### AIM OF THE TASK
Leave out the pictures and repeat the entries below verbatim.

### RECORDS SHOWN
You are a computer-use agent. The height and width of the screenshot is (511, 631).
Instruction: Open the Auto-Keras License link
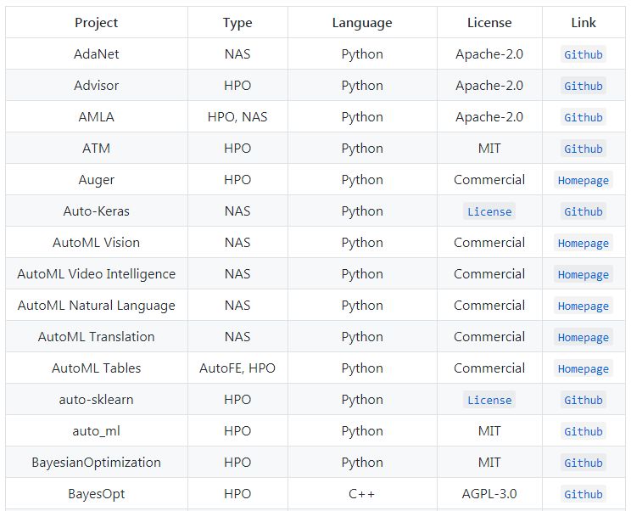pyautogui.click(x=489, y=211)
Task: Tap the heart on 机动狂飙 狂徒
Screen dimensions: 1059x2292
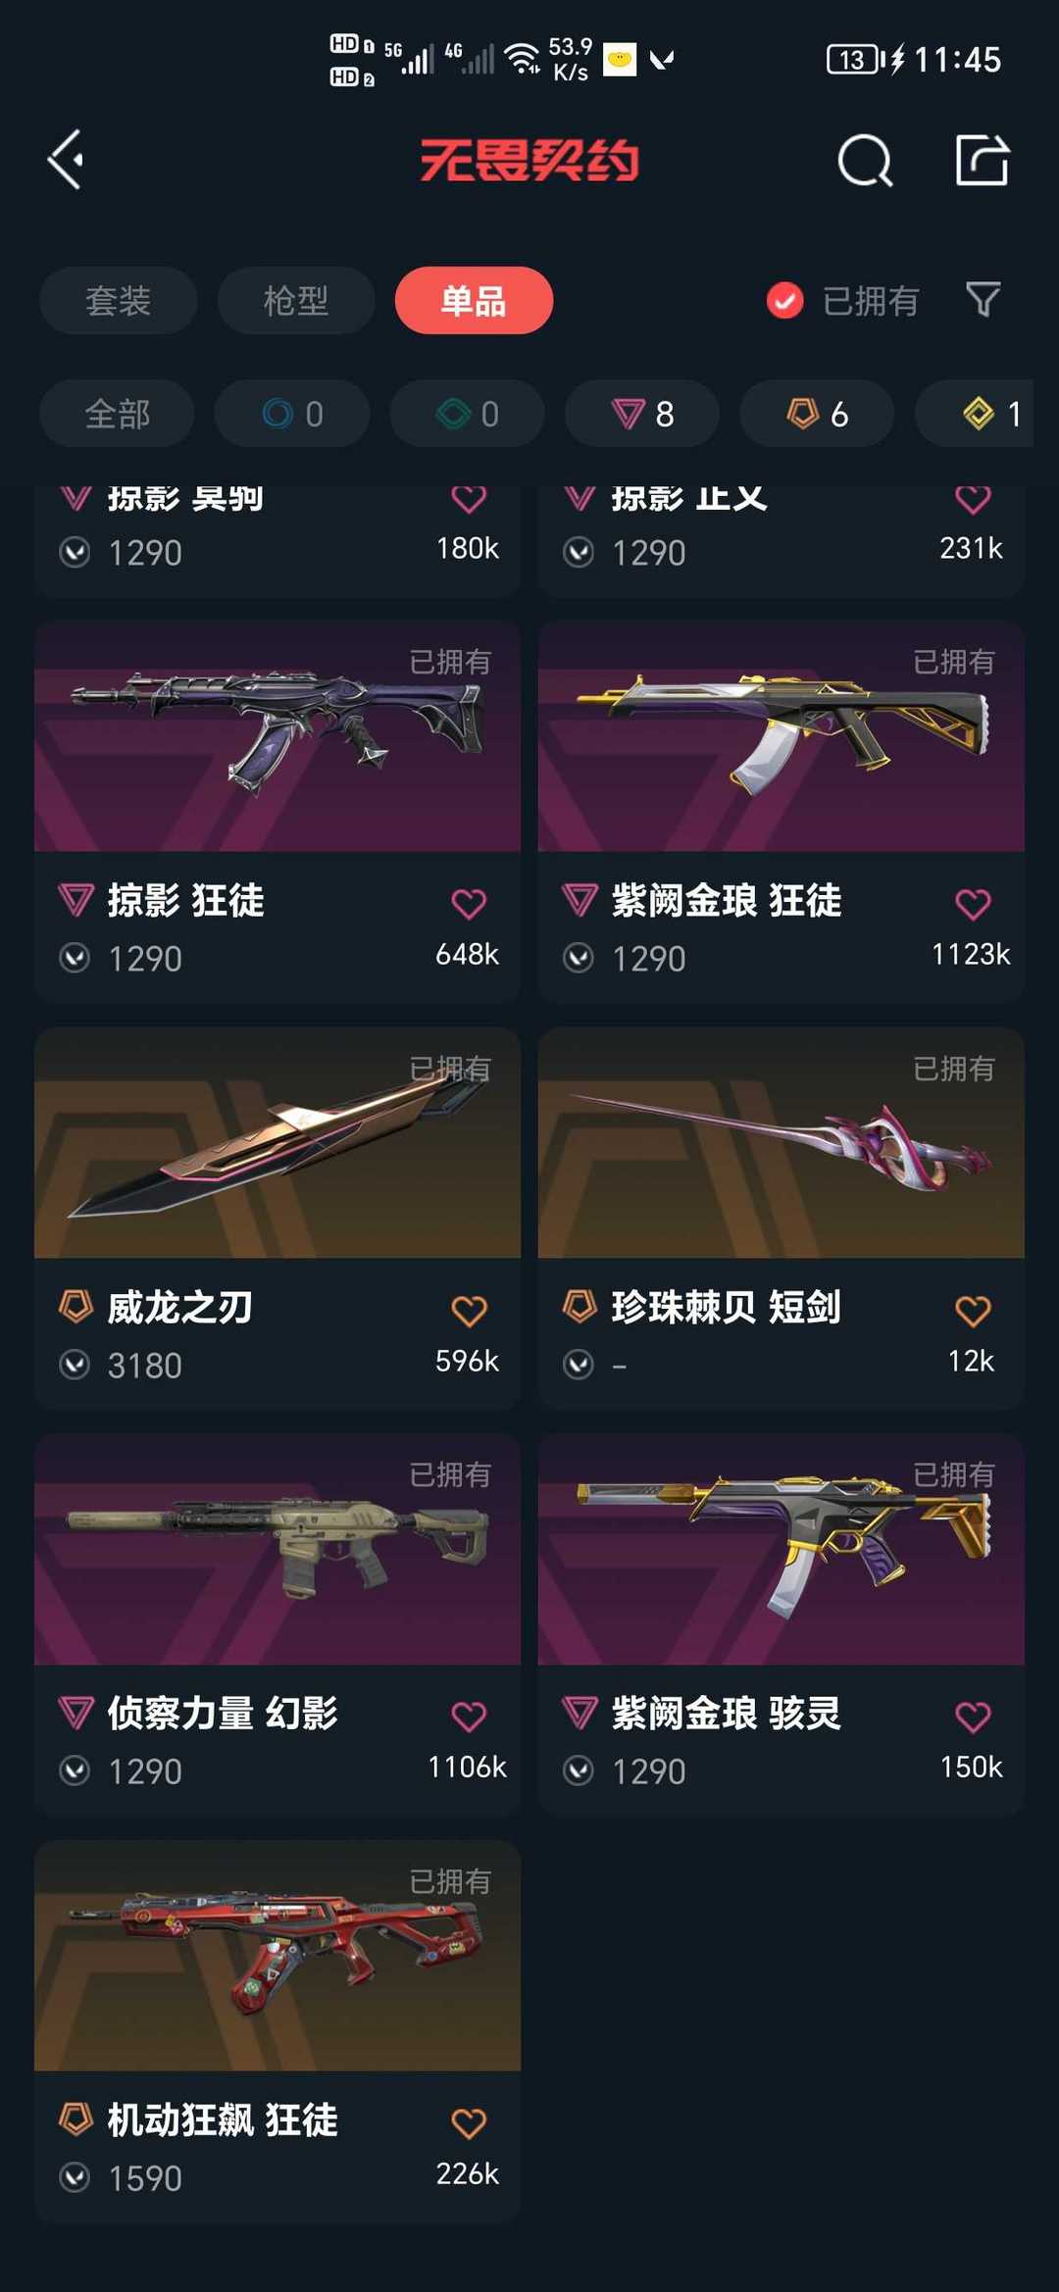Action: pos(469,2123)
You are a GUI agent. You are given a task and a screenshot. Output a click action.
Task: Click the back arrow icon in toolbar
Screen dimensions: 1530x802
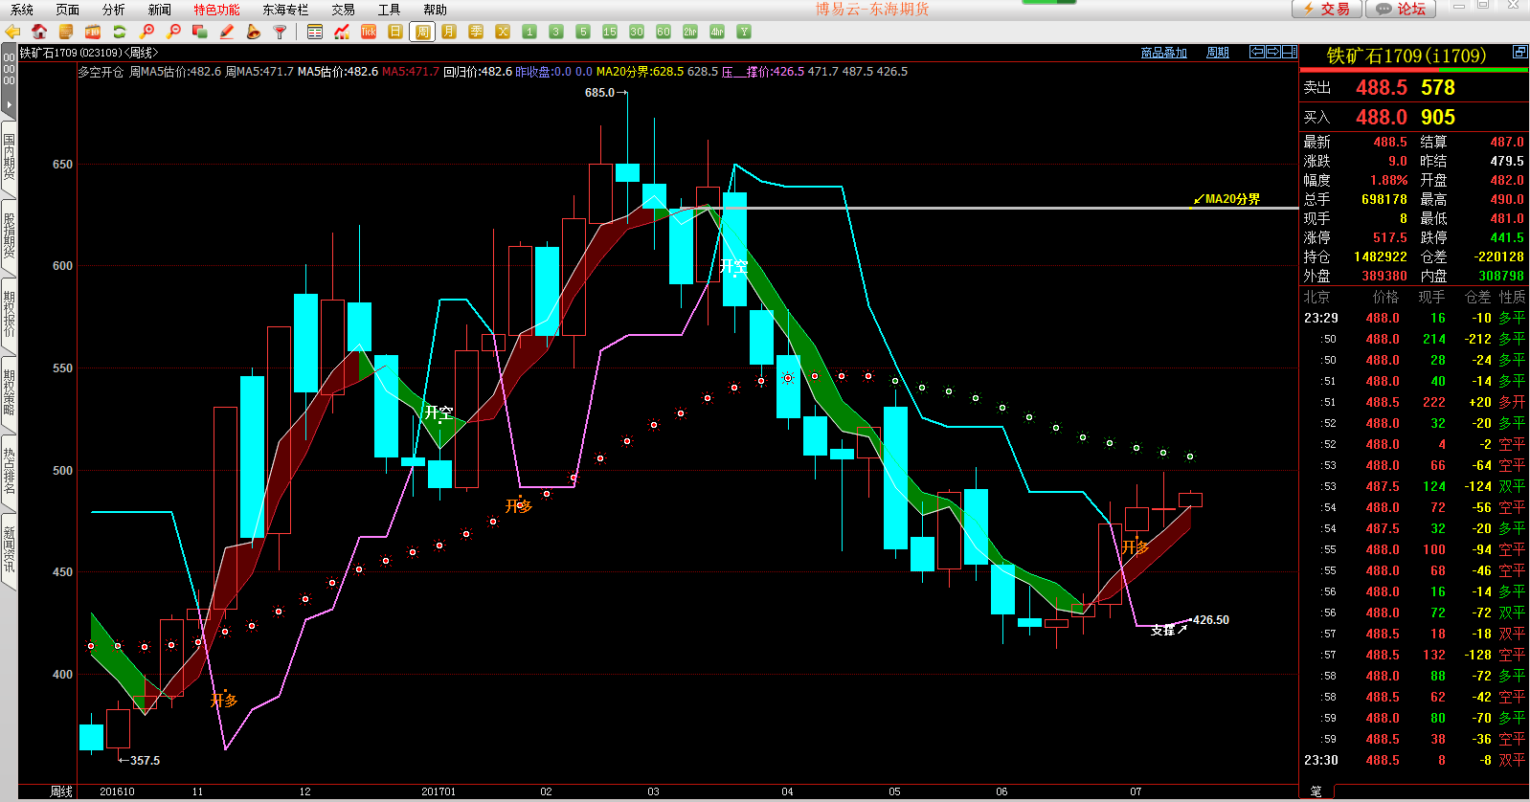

### YOUR SOLUTION
You are a computer-use agent. The height and width of the screenshot is (511, 631).
Instruction: Open the Auto-Keras License link
pyautogui.click(x=489, y=211)
Task: Tap the heart on 机动狂飙 狂徒
Screen dimensions: 1059x2292
Action: pos(469,2123)
You are a GUI agent. You are given a task and a screenshot. Output a click action.
Task: Click the back arrow icon in toolbar
Screen dimensions: 1530x802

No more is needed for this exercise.